BLACK FRIDAY EXTRA SAVINGS EVENT - EXTENDED
START FREE

Trying to sort years into categories for Analyzing Employee exit surveys

Screen Link:
https://app.dataquest.io/c/60/m/348/guided-project%3A-clean-and-analyze-employee-exit-surveys/7/identify-dissatisfied-employees

My Code:

dete_resignations.loc[dete_resignations["institute_service"] <= 1, "institute_service"] = 'Less than 1 year' 
dete_resignations.loc[dete_resignations["institute_service"] == float & dete_resignations["institute_service"] >= 1.0 & dete_resignations["institute_service"] <= 2.0, "institute_service"] = '1-2'
dete_resignations.loc[dete_resignations["institute_service"] >= 3 or <= 4, "institute_service"] = '3-4'
dete_resignations.loc[dete_resignations["institute_service"] >= 5 or <= 6, "institute_service"] = '5-6'
dete_resignations.loc[dete_resignations["institute_service"] = 7 & <= 10, "institute_service"] = '7-10'
dete_resignations.loc[dete_resignations["institute_service"] >= 11 & <= 20, "institute_service"] = '11-20'
dete_resignations.loc[dete_resignations["institute_service"] >= 20, "institute_service"] = 'More than 20 years'

What I expected to happen: I expected the number values from the DETE survey to be assigned to the respective categories

What actually happened: I get a TypeError message

TypeError: '<=' not supported between instances of 'str' and 'int'

Before this block of code, the values in dete_resignations[‘institute_service’] were float types.

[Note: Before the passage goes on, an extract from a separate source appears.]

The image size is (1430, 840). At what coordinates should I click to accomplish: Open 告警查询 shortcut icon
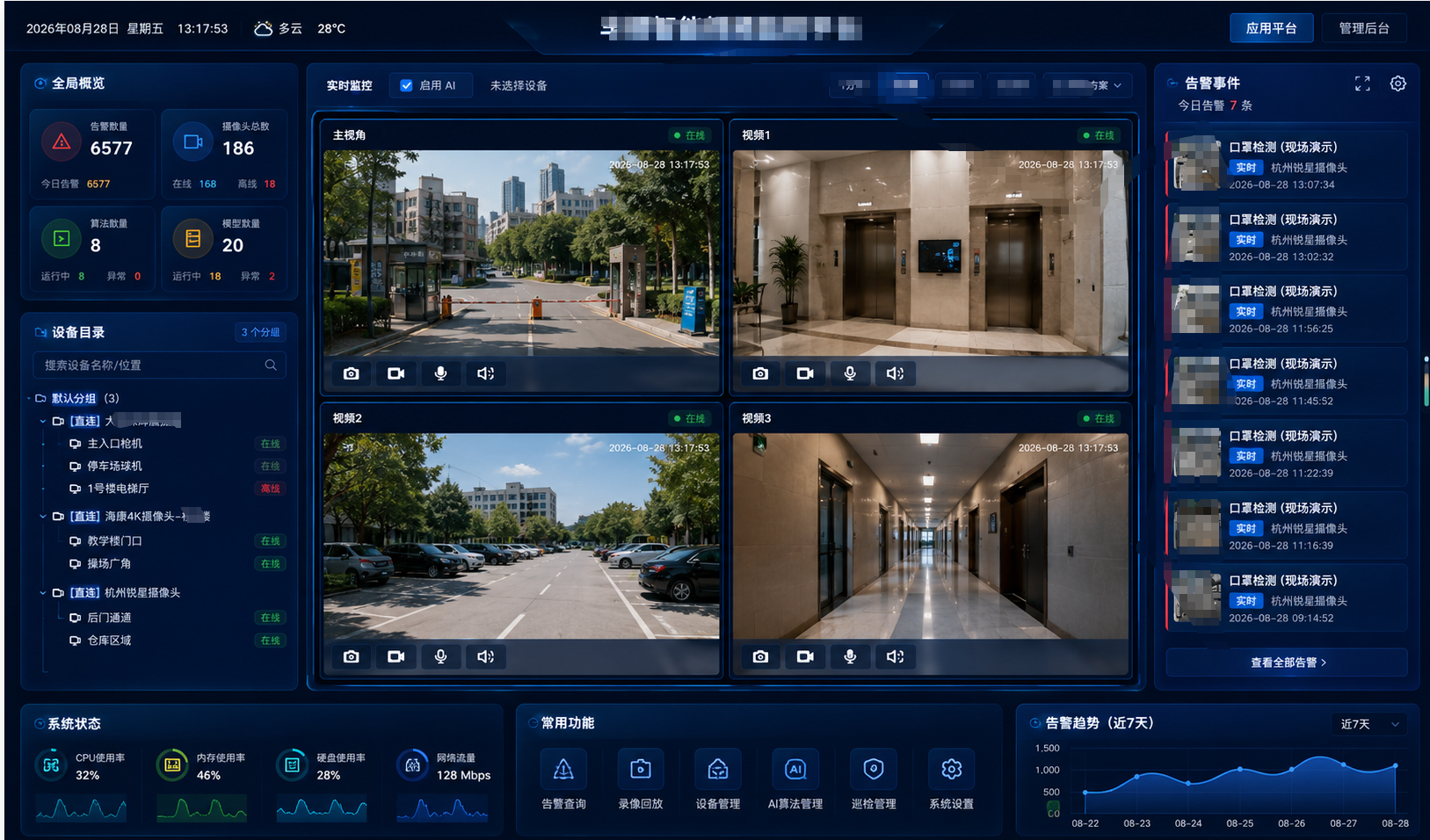(x=563, y=770)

Any ideas on how to solve this problem would be much appreciated

Hi @FCPen and welcome to the community!

I’m not sure if know why you’re getting this error message or not so I apologize for this next bit of text if you do!

The reason for the error is clear: python does not know how to compare strings against integers using <=. But as you said, prior to this code block, the values were all integers so where did these strings come from?! Well…they came from this block of code! The very first line introduces string values (namely: 'Less than 1 year') after filtering the data based on the institute_service column. The problem is, we are repeatedly checking this column for integer values while simultaneously introducing string values to this column.

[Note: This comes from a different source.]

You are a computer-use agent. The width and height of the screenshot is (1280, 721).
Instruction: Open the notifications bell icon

A quick fix would be to assign the string values to a different column than the institute_service column so that the integer values remain intact in that column. Try assigning your string values (e.g. '3-4', 'More than 20 years', '7-10', …) to a new column like service_label.

1 Like

Thank you very much @mathmike314 ; I’ll give that a try.

1 Like

Hi,

I tried creating a separate column and assigning the categories to that, and that’s somewhat helped, but it still isn’t coming out with what I would expect.

dete_resignations['service_label'] = dete_resignations['institute_service'].astype(str)

dete_resignations.loc[dete_resignations["service_label"] <= '1.0', "service_label"] = 'Less than 1 year' 
dete_resignations.loc[(dete_resignations["service_label"] >= '1.0') & (dete_resignations["service_label"] <= '2.0'), "service_label"] = '1-2'
dete_resignations.loc[(dete_resignations["service_label"] >= '3.0') & (dete_resignations["service_label"] <= '4.0'), "service_label"] = '3-4'
dete_resignations.loc[(dete_resignations["service_label"] >= '5.0') & (dete_resignations["service_label"] <= '6.0'), "service_label"] = '5-6'
dete_resignations.loc[(dete_resignations["service_label"] >= '7.0') & (dete_resignations["service_label"] <= '10.0'), "service_label"] = '7-10'
dete_resignations.loc[(dete_resignations["service_label"] >= '11.0') & (dete_resignations["service_label"] <= '20.0'), "service_label"] = '11-20'
dete_resignations.loc[dete_resignations["service_label"] > '20.0', "service_label"] = 'More than 20 years'
dete_resignations.loc[dete_resignations["service_label"] == np.nan, "service_label"] = np.nan

dete_resignations['service_label'].value_counts().sort_index(ascending=True)

What I expected to happen:

Less than 1 year: 20
1-2: 36
3-4: 36
5-6: 40
7-10: 41
11-20: 57
More than 20 years: 43
NaN: 38

What I got:

1-2 70
11-20 7
More than 20 years 234

I suspect it’s because with strings, ‘19.0’ is less than ‘2.0’. Any help would be much appreciated.

Unfortunately you have transferred the problem to our new coding strategy: you are using the same column to compare values as you are for storing the new labels.

Yes, that’s exactly what’s happening! That’s why we want to use the institute_service column for comparisons and our new column to store our string labels so that we don’t trip over our own feet.

To sum up, try coding it so that you are using the institute_service column to compare values (i.e. <= 1 etc…) and then store the labels (i.e. ‘1-2’ or ‘7-10’) in the new column service_label.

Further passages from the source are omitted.